FishFryer is right. I did call mine a Hawken Renegade( watched Jeremiah Johnson too many times i guess). It's correct designation is the Renegade without Hawken in front. If my memory serves correctly, the Renegade is designated for 110gr. of Pyrodex max. My favorite load was 100gr. of Pyrodex and a 320gr. TC Maxi ball. Since it was iron sights i never tried to take a shot over 75 yards but it was accurate and devastating on deer and hogs.


----------



## Headsortails (Jun 14, 2011)

Your gun is a Thompson Center Renegade. They were made to be a more primitive version of the Hawken. I still hunt with mine and I always feel like I have "hunted" whenever I carry it. There is something about the old style that just feels good in your hand. 90 grains of Pyrodex ( or the equivalent) and a 320 grain Maxi-ball do a great job on game and is very accurate to 75 yards. These guns can be scoped and there are aftermarket sights that make them more accurate. Enjoy your gun. I just started letting my 17 yr. old son use mine and I can't get it back.


----------



## Lorren68 (Jun 14, 2011)

obrunson said:


> Your gun is a Thompson Center Renegade. They were made to be a more primitive version of the Hawken. I still hunt with mine and I always feel like I have "hunted" whenever I carry it. There is something about the old style that just feels good in your hand. 90 grains of Pyrodex ( or the equivalent) and a 320 grain Maxi-ball do a great job on game and is very accurate to 75 yards. These guns can be scoped and there are aftermarket sights that make them more accurate. Enjoy your gun. I just started letting my 17 yr. old son use mine and I can't get it back.

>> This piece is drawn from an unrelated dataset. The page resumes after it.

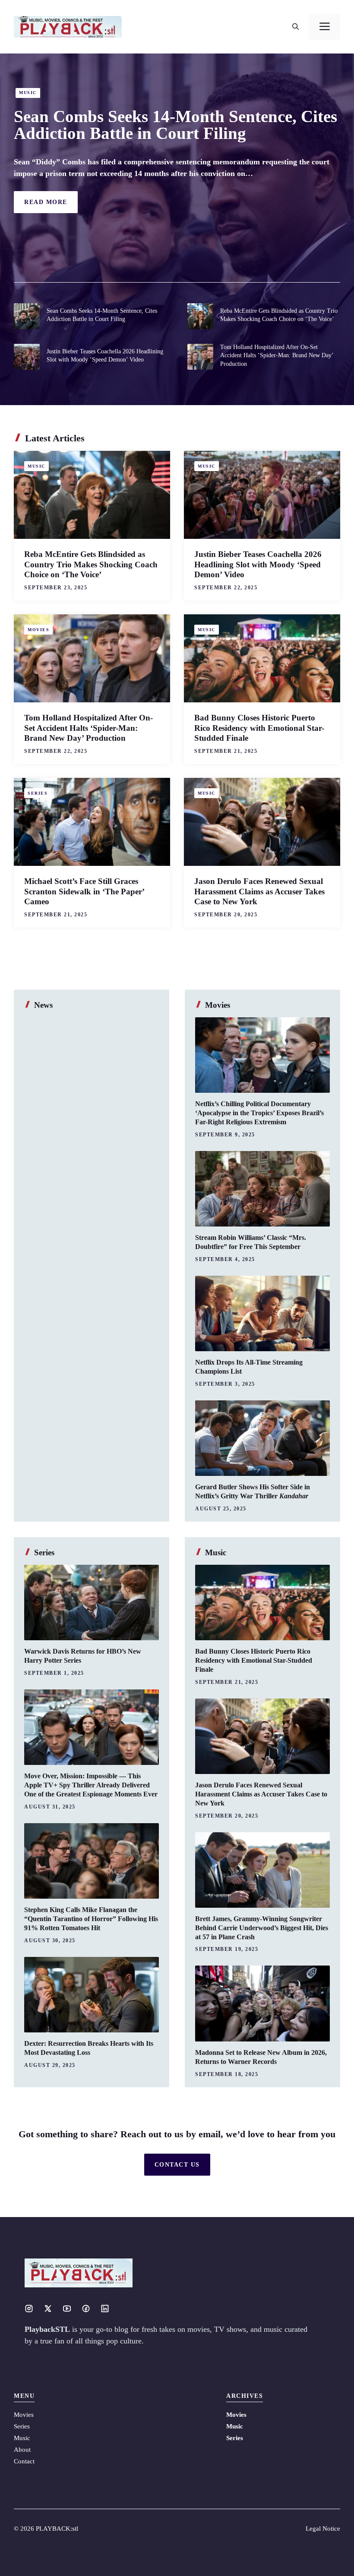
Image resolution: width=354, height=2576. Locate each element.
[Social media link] (29, 2308)
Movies (38, 629)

Sounds like a good excuse to buy yourself a new one


----------



## 35 Whelen (Jun 14, 2011)

Mine was 54 caliber, I only used black powder (FFg) and TC 435 grain Maxi-Hunter (prelubricated w/Natural Lube) conical bullets.  Very accurate out to 100 yards with iron sights.  Can not remember how many grains of powder I used, long time ago.


----------



## tv_racin_fan (Jun 18, 2011)

Lorren that is a Renegade, a shooters rifle.

According to some real good shooters there should be two or more real good loads for each projectile you may want to try. Something about harmonics...

That rifle has whats called a patent breech. This means that there is a chamber at the breech that is smaller in diameter than the inside diameter of the barrel. You can confirm this with a small diameter dowel run down the barrel (way smaller then the barrel diameter) feeling around at the breech until you get the dowel into this "chamber". YOU NEVER EVER want to load less powder than it takes to fill this chamber UNLESS you are loading a blank load. You also want to be sure to get a brush small enough to go down into this chamber so you can keep it clean. (by the way I clean my BP rifles with soap n water or just water, sometimes I mix in some windex but honestly plain ole water does the job and you can lube/protect it with crisco or better yet bear grease, BP fouling and most petroleum products do not get along at all)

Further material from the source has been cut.